I watched the semi disappear and flashed on a scene from one of my favorite movies — Sunset Boulevard.

It’s New Year’s Eve, the night Joe Gillis realizes Norma Desmond’s in love with him. He and Norma are lounging on a divan in her private ballroom and she’s bought him a gold cigarette case he doesn’t want to accept. He says she’s bought him too much already. Norma doesn’t get what his problem is: she has tons of money. The way Gloria Swanson says it, she lolls her head back, flaps her wrists inward, and goes, “I’m rrrich.” She describes how rich she is, listing her various investments and ending with “I’ve got oil in Bakersfield pumping, pumping, pumping.” Her wrists flap in a bored way with each pump in pumping. She even sticks one leg up and flaps a bored foot.

Lifting my foot, I flapped it in rhythm and said out loud, “Pumping, pumping, pump — ”

“Open the cash register and give me the money.”

I froze.

The guy was standing behind me pointing a gun at my back. He had on dark glasses and his hair looked like a wig in the reflection.

“Now.”

Anger boiled up so fast I almost choked. This was not going to happen my first shift.

“No — I — won’t!”

Yelling, I twirled and slapped the gun right out of the guy’s hand. It went flying down an aisle as I raced around the counter:

“Get out of here! Get out of here! Get out of here! Get out of here!”

Caught off-guard, the guy started to back away. I shoved him toward the entrance.

“Go get a job, you freaking loser! There’s a boom on in the oil fields! The price of crude oil is at record highs!”

He caught his sleeve on a rack and spun around. I kicked his leg, snatched the door open, and shoved him out to the parking lot.

“Drilling companies are hiring! Service companies are hiring! Western Well is hiring! Halliburton is hiring! Balch is hiring!”

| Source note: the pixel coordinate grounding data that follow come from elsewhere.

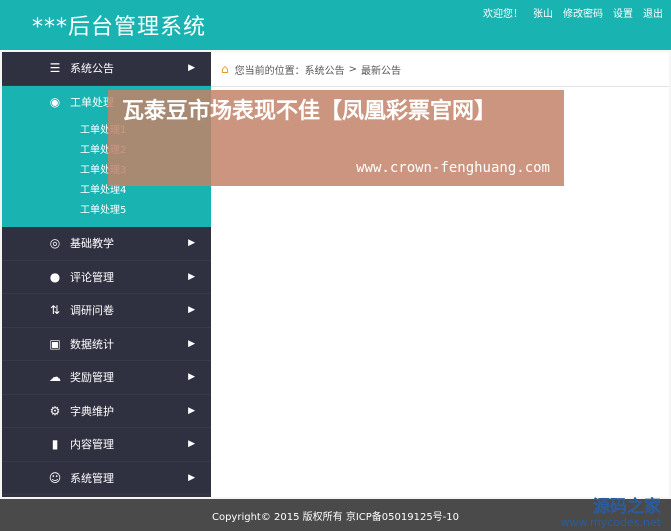  Describe the element at coordinates (55, 410) in the screenshot. I see `gear-icon: ⚙` at that location.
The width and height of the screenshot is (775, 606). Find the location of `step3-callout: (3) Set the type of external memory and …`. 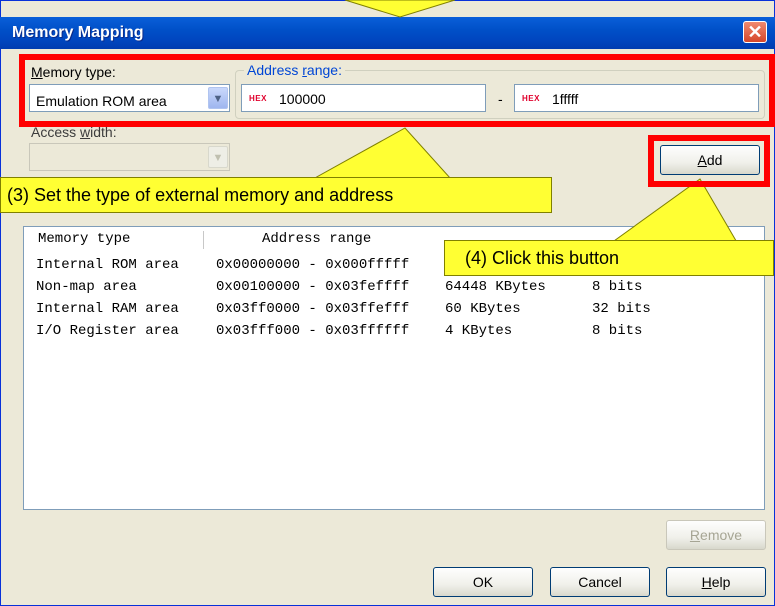

step3-callout: (3) Set the type of external memory and … is located at coordinates (276, 195).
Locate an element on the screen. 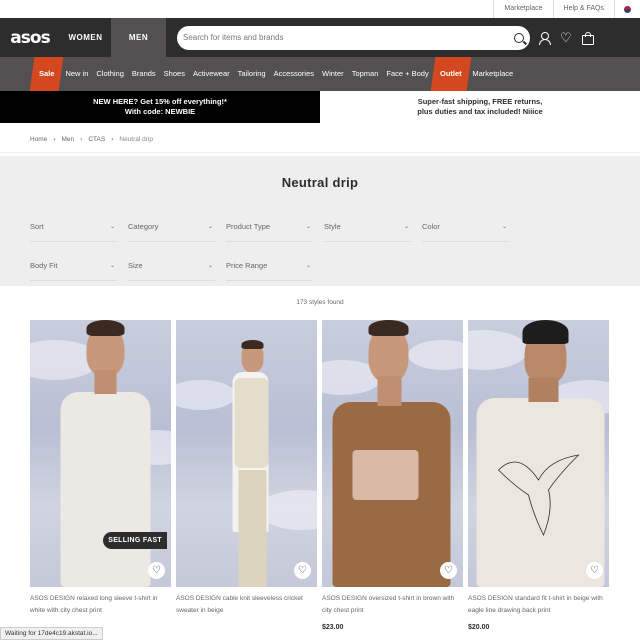  account-icon is located at coordinates (544, 38).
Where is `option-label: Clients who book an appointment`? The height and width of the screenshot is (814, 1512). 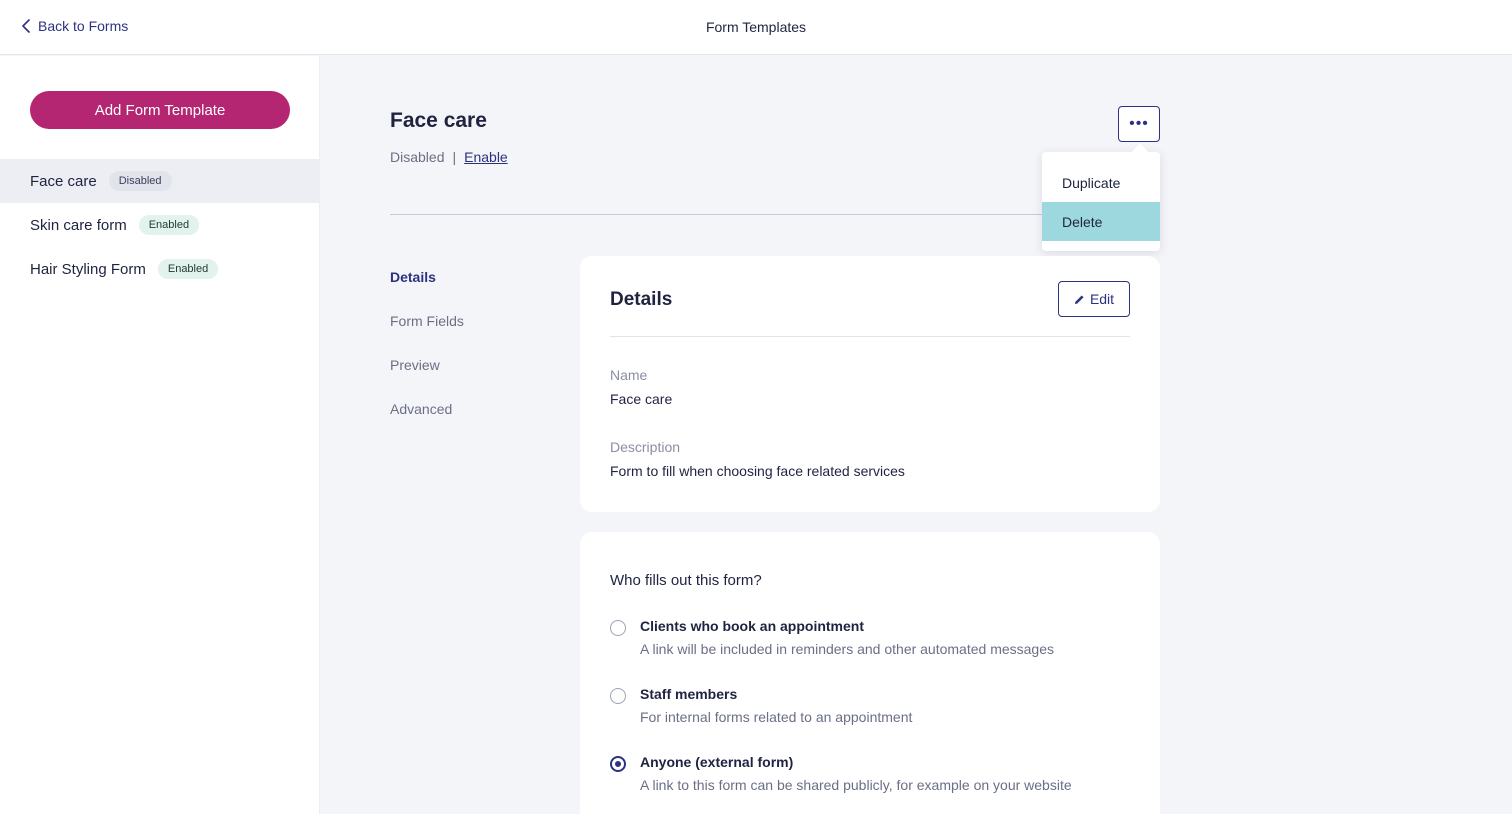 option-label: Clients who book an appointment is located at coordinates (752, 626).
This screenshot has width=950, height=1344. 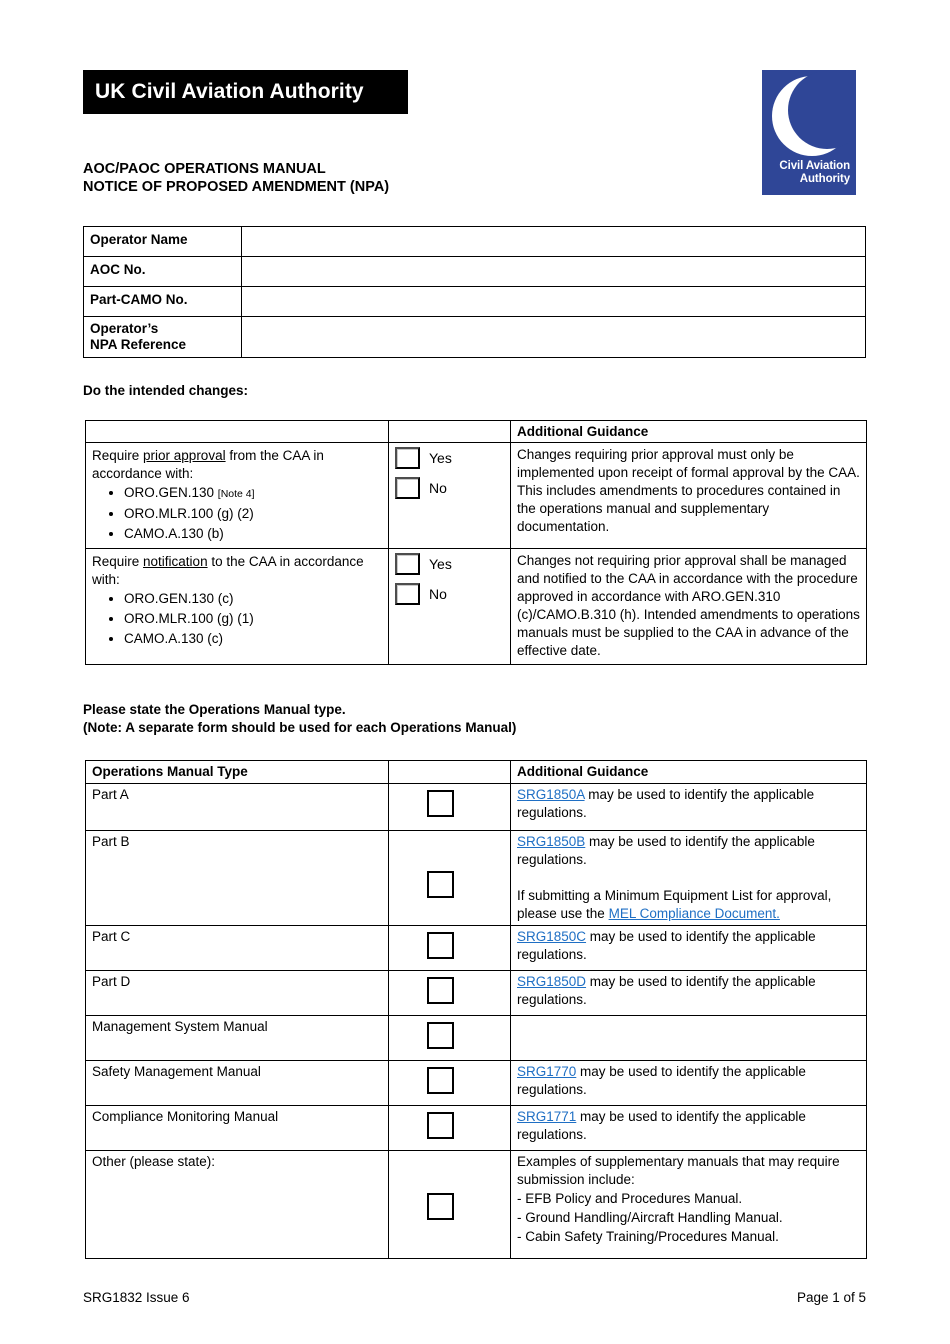 What do you see at coordinates (174, 534) in the screenshot?
I see `reference-text: CAMO.A.130 (b)` at bounding box center [174, 534].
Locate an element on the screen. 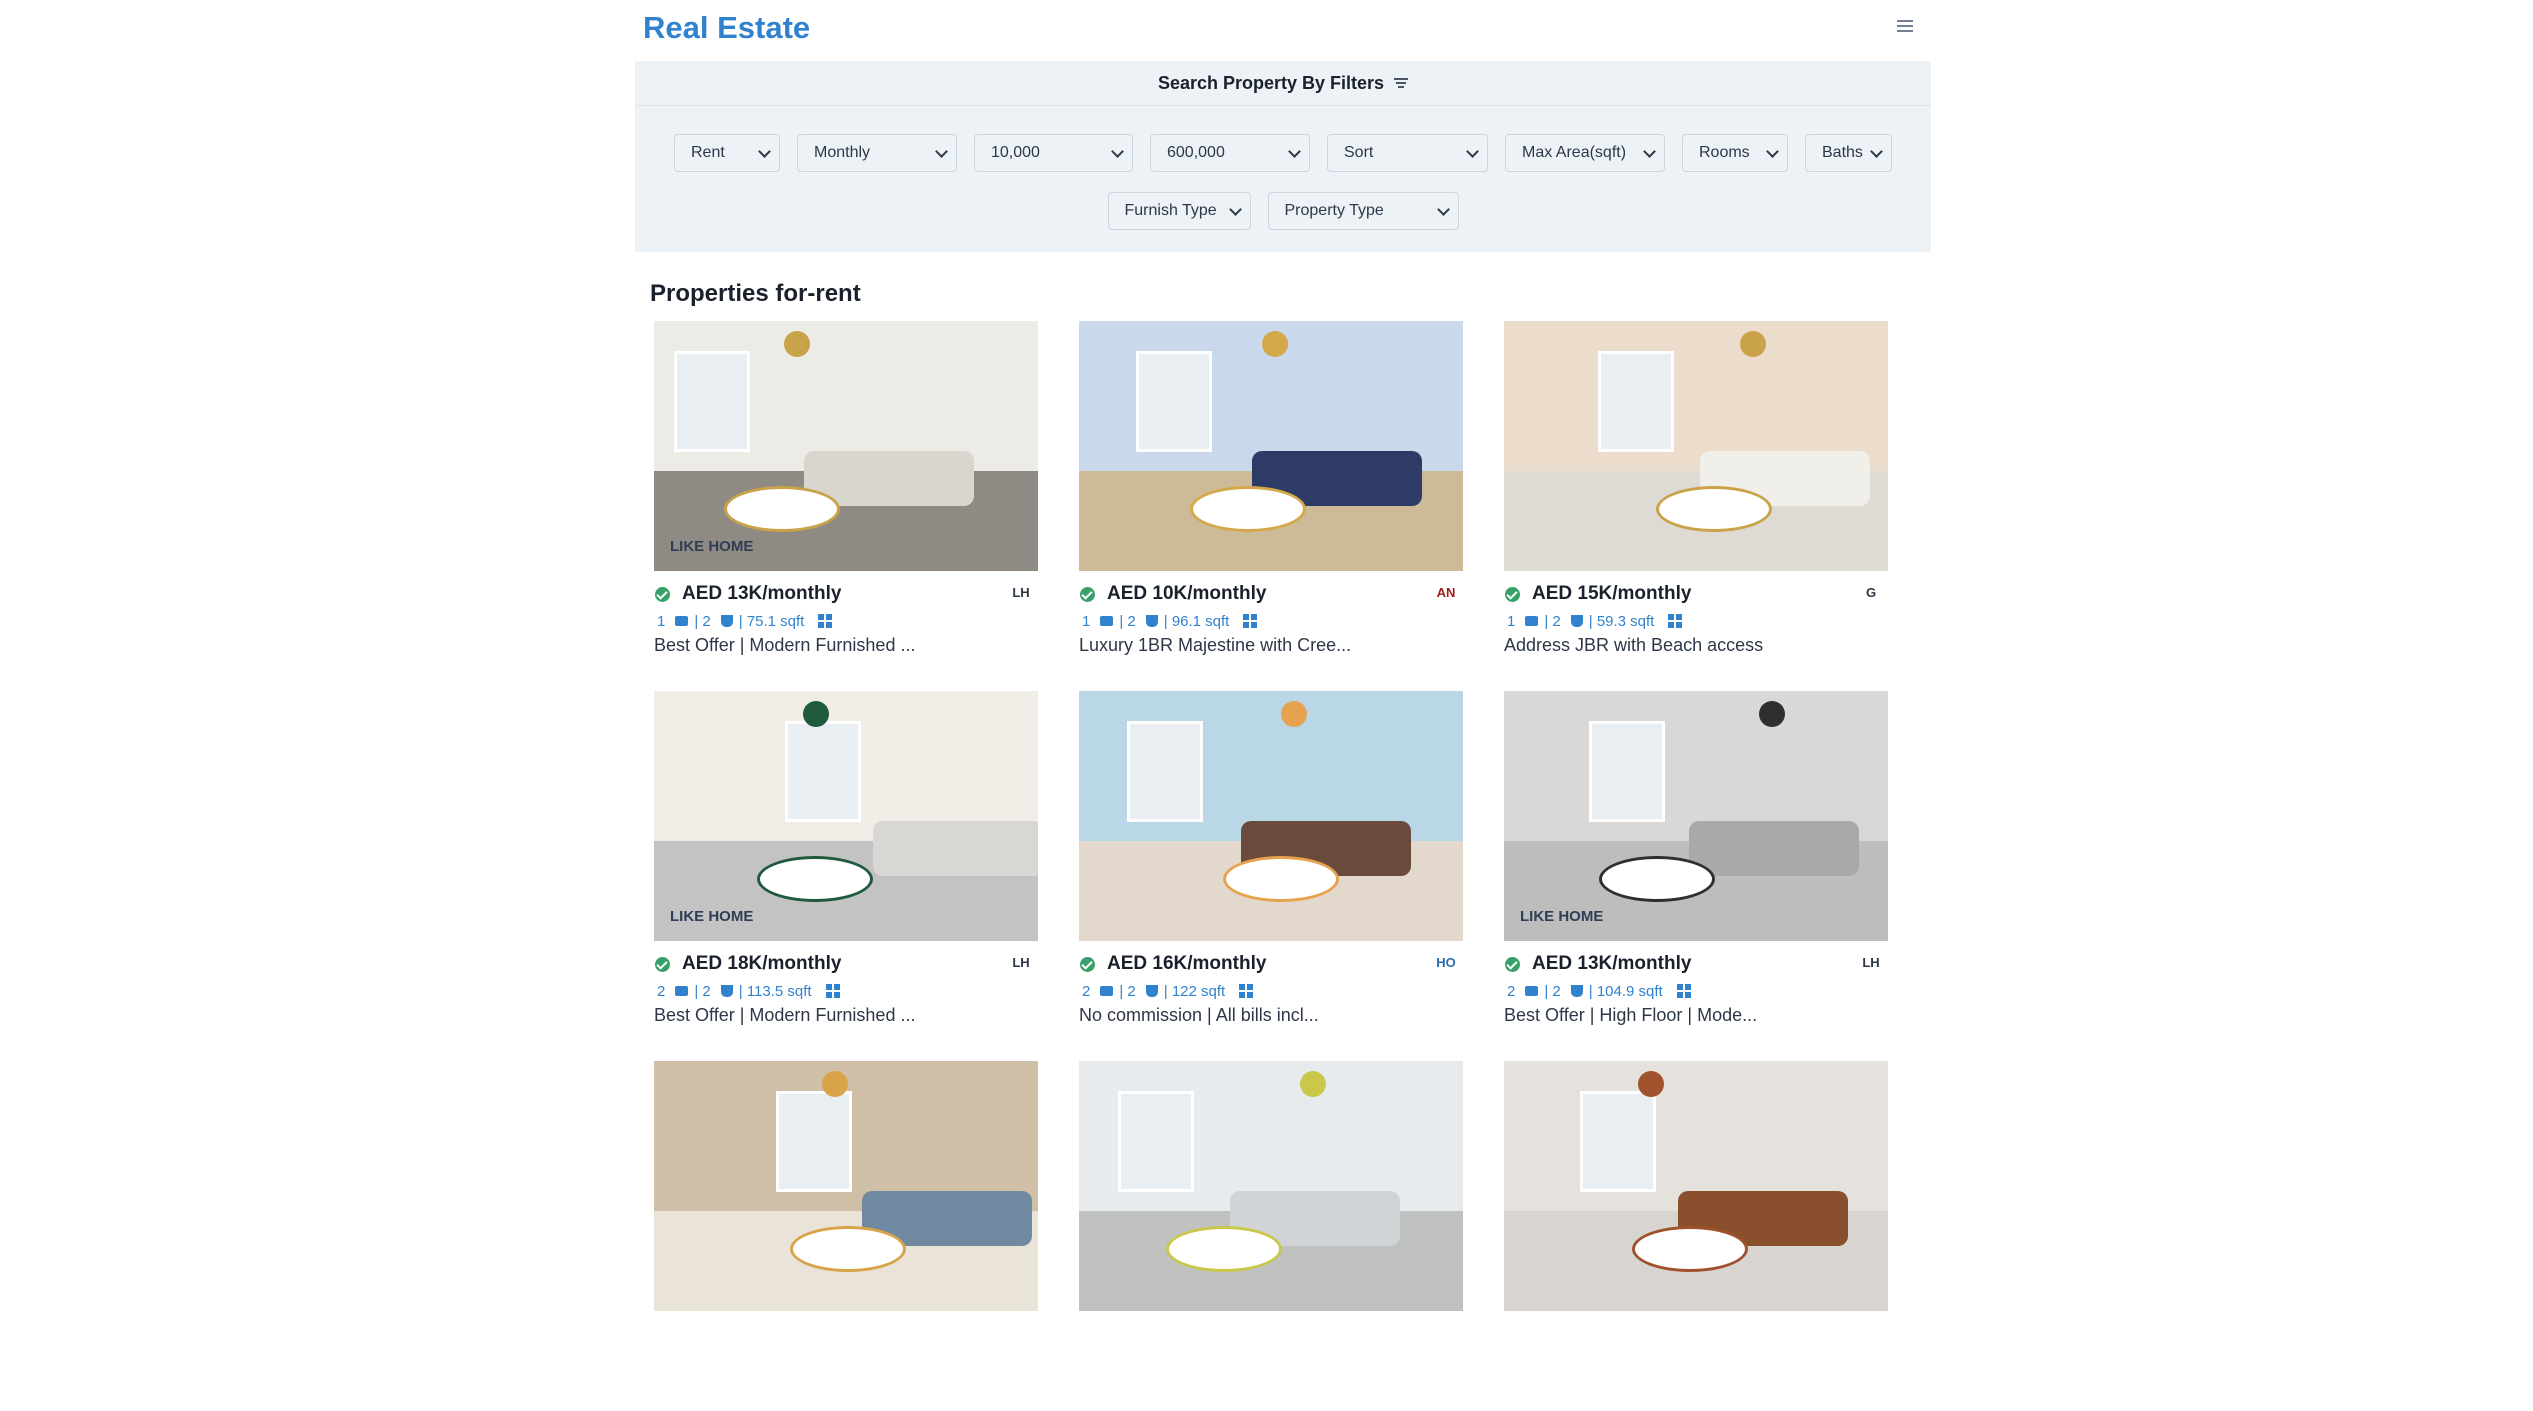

The guy tripped over the sidewalk, losing his glasses, stumbling for balance. He didn’t see and I didn’t see the cops who’d pulled in for gas. I was yelling and the guy was running and out of the dark two cops were there. Shouting, “Stop!,” they blocked the guy, knocked him down, and had him spread-eagled and cuffed in four seconds flat. The guy was too surprised to resist.

I yelled, “He tried to rob the store!”

The cops looked over as my knees gave way and I sat down abruptly on the concrete.

One cop hurried up to me. “Are you okay?”

I managed to nod, then burst out laughing. I was shaking from the adrenaline, panting for breath, and I could feel sweat dripping down my face. But still, I had to laugh.

The armed robber was a sign. It was time to take my own advice.